- Task brief: Return, from the listing below, each line where the word "computer" appears.

+--

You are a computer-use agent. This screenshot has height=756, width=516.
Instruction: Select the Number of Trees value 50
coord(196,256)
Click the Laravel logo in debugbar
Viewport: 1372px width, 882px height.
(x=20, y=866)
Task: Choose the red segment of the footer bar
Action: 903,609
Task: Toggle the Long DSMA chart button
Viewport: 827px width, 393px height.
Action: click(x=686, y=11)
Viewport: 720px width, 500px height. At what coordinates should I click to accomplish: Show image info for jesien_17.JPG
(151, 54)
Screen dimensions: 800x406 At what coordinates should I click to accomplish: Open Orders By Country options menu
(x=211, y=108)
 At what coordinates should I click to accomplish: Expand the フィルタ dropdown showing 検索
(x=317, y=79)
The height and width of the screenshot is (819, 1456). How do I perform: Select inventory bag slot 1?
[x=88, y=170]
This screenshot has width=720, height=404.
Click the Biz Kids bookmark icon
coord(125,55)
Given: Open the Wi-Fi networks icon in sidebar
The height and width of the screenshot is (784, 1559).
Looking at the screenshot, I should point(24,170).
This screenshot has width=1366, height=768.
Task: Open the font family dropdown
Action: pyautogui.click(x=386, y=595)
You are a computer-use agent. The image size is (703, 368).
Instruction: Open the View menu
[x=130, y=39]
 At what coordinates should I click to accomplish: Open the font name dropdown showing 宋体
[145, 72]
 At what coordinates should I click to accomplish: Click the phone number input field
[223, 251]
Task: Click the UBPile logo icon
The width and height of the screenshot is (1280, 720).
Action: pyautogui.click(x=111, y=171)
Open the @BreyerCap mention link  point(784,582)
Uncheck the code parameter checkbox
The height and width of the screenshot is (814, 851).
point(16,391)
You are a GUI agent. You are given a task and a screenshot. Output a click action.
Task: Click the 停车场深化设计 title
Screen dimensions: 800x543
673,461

+--

- Exercise result:
You are a computer-use agent. This screenshot has height=756, width=516.
You are a computer-use agent. The image size is (703, 368).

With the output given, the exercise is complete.